A pesquisa aponta o recorte de raça: enquanto 48,8% dos domicílios chefiados por uma pessoa branca estão em situação de segurança alimentar, no caso de pessoas pardas esse dado cai para 42,7%; e, de pessoas pretas, 31,6%.

“De 2016 a 2023, o Brasil enfrentou desafios significativos relacionados à fome, pobreza e miséria, com desmontes e retrocessos nas políticas públicas. Houve um aumento da fome e da insegurança alimentar, especialmente durante a pandemia de COVID-19,” lembra Silvia Contreras, do Conselho Municipal de Segurança Alimentar de Belo Horizonte (COMUSAN).
Nesse contexto, a professora da UFMG e pesquisadora da Faculdade de Medicina no Observatório de Saúde Urbana (OSUBH), Elis Mina Seraya Borde, ressalta a importância da iniciativa. “A Cozinha na Asmare contribui de forma significativa para a garantia da segurança alimentar em Belo Horizonte ao oferecer alimentação saudável e regular aos catadores, criando também um espaço de cuidado e dignidade, onde os trabalhadores podem descansar e se alimentar com respeito. A iniciativa preenche lacunas deixadas pelas políticas públicas de segurança alimentar e nutricional voltadas a esse setor historicamente invisibilizado, e não se limita a prover qualquer alimento, mas refeições com ingredientes de qualidade, sem agrotóxicos”, ressalta.

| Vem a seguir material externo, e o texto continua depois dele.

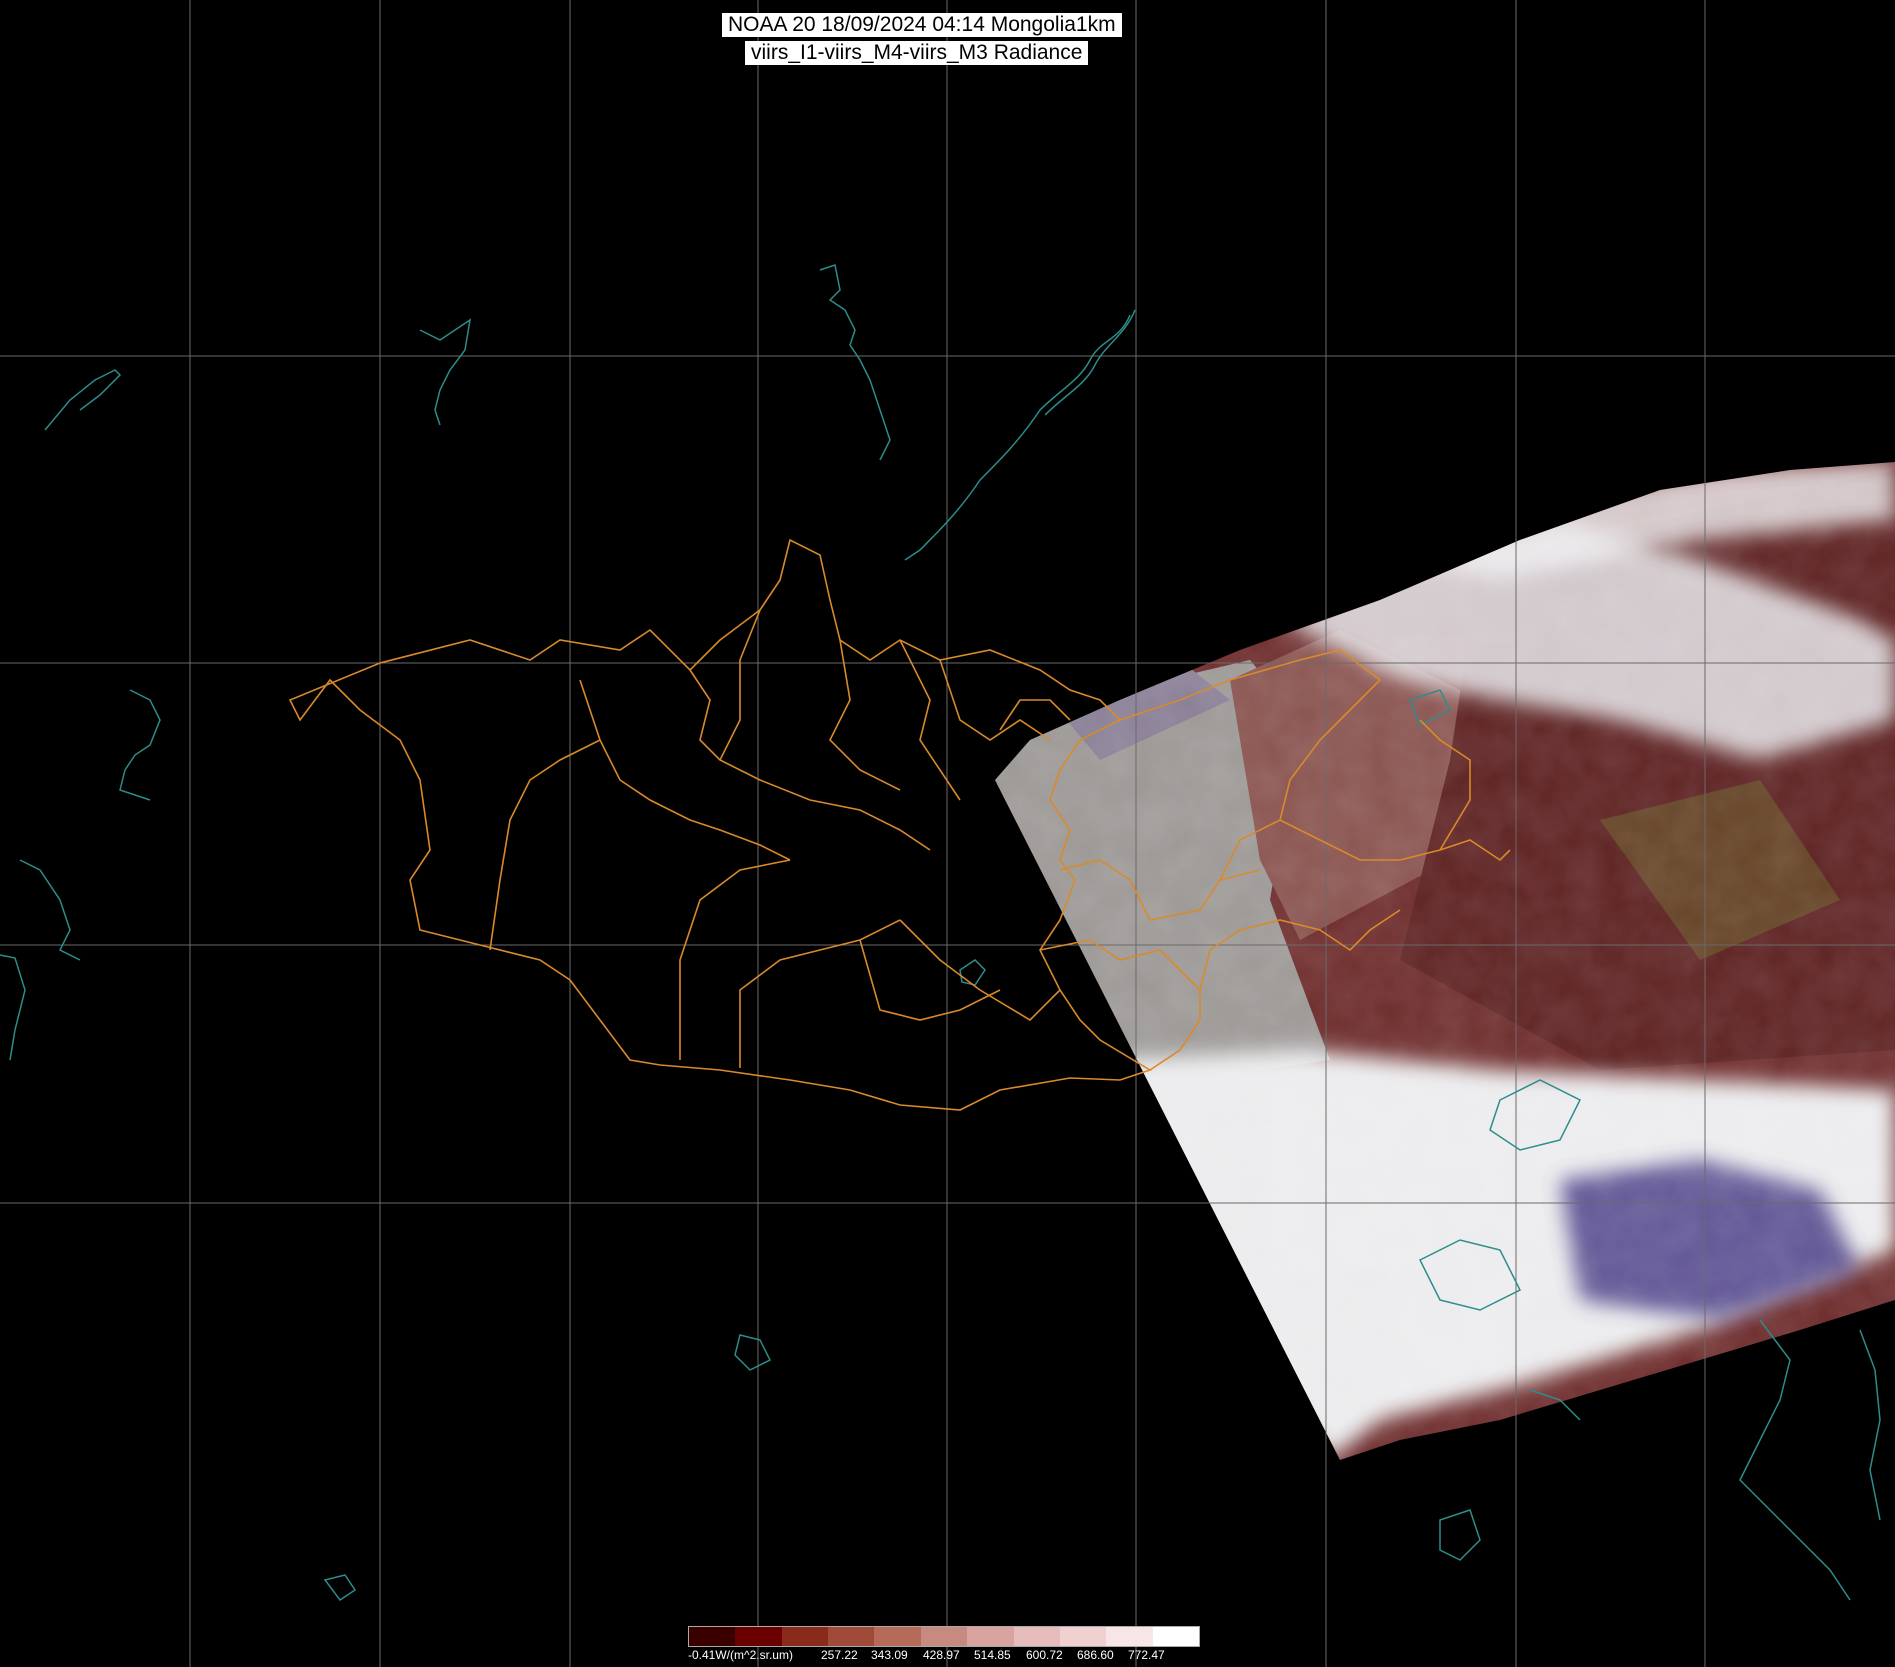 Image resolution: width=1895 pixels, height=1667 pixels. What do you see at coordinates (992, 1655) in the screenshot?
I see `legend-tick: 514.85` at bounding box center [992, 1655].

Movimento quer fornecer almoço de segunda a sexta-feira
De acordo com o MST, o objetivo agora é ampliar a distribuição de dois para cinco dias da semana e valorizar o trabalho das cozinheiras. Para tal, o Movimento projeta um custo anual de R$ 240 mil, considerando a distribuição gratuita de refeições de segunda a sexta-feira, para 120 catadores associados. O que representa um custo unitário de produção de apenas R$8,50.


Durante a celebração de um ano de cozinha, o MST e a Asmare convidaram instituições com as quais já dialogam sobre o projeto, como o Ministério Público, o Observatório de Saúde Urbana de Belo Horizonte (OSUBH) da UFMG, o curso de Nutrição da UFMG, a Cataunidos, a RedeSol, o Insea, a Prefeitura de BH e parlamentares da capital. “Os valores apresentados cabem no orçamento dos órgãos do Estado que estão presentes — seja da Prefeitura, seja do Governo Federal. É pouco dinheiro para um impacto enorme”, afirma Priscila Araújo, coordenadora da Campanha Mãos Solidárias em Minas Gerais.
Eduardo Dumont, superintendente da Companhia Nacional de Abastecimento (CONAB) em Minas Gerais, também esteve presente na celebração. “O Governo Lula já tirou o Brasil do mapa da fome uma vez e estamos fazendo isso novamente. Essa cozinha já tem o apoio do Programa de Aquisição de Alimentos (PAA) e vamos apoiar ainda mais, buscando ampliar as parcerias junto à CONAB de outros estados e ao CEASA-MG”, disse.
A cozinha e o refeitório estão localizados no galpão da Asmare, região central de Belo Horizonte, na Avenida do Contorno, 10.555. As refeições aos catadores e catadoras associadas são servidas das 12h às 13h30.